As you well know, there are three independent code bases in kernel
implementing ext-based filesystems - ext2, ext3, and ext4. Of course it
costs some effort to maintain them all in a reasonably good condition so
once in a while someone comes and proposes we should drop one of ext2, ext3
or both. So I'd like to gather input what people think about this - should
we ever drop ext2 / ext3 codebases? If yes, under what condition do we deem
it is OK to drop it?

To give some facts:
Feature-wise, ext4 should now be almost a superset of both ext2 and
ext3. ext4 has nojournal mode to simulate ext2, looking at the code I only
don't see XIP support in ext4, arguably also nobh-mode but I personally
feel that these days the complication in the code isn't worth it.
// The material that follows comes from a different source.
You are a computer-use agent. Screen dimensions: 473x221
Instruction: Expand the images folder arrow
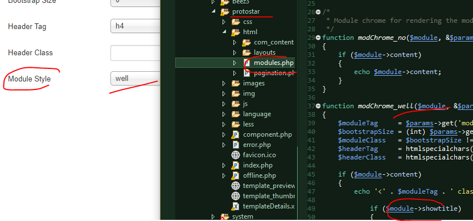click(x=224, y=83)
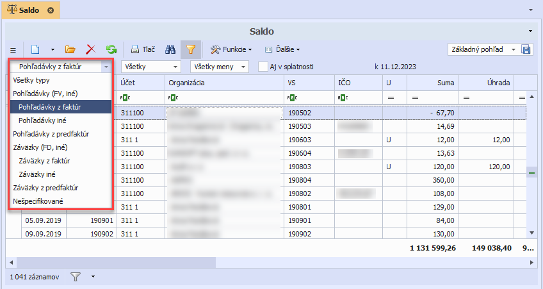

As far as
I know it should be backward compatible to writeably mount ext2/ext3
filesystem with ext4 (i.e., no incompatible features should be turned on
magically).

On the other hand there are differences noticeable under some conditions -
e.g. delayed allocation, data=ordered mode of ext3 gives better data
integrity than that of ext4 in practice (it's just a side effect we never
promised but app developers somehow got used to it ;), different allocation
decisions, and I believe there are more of these subtle differences.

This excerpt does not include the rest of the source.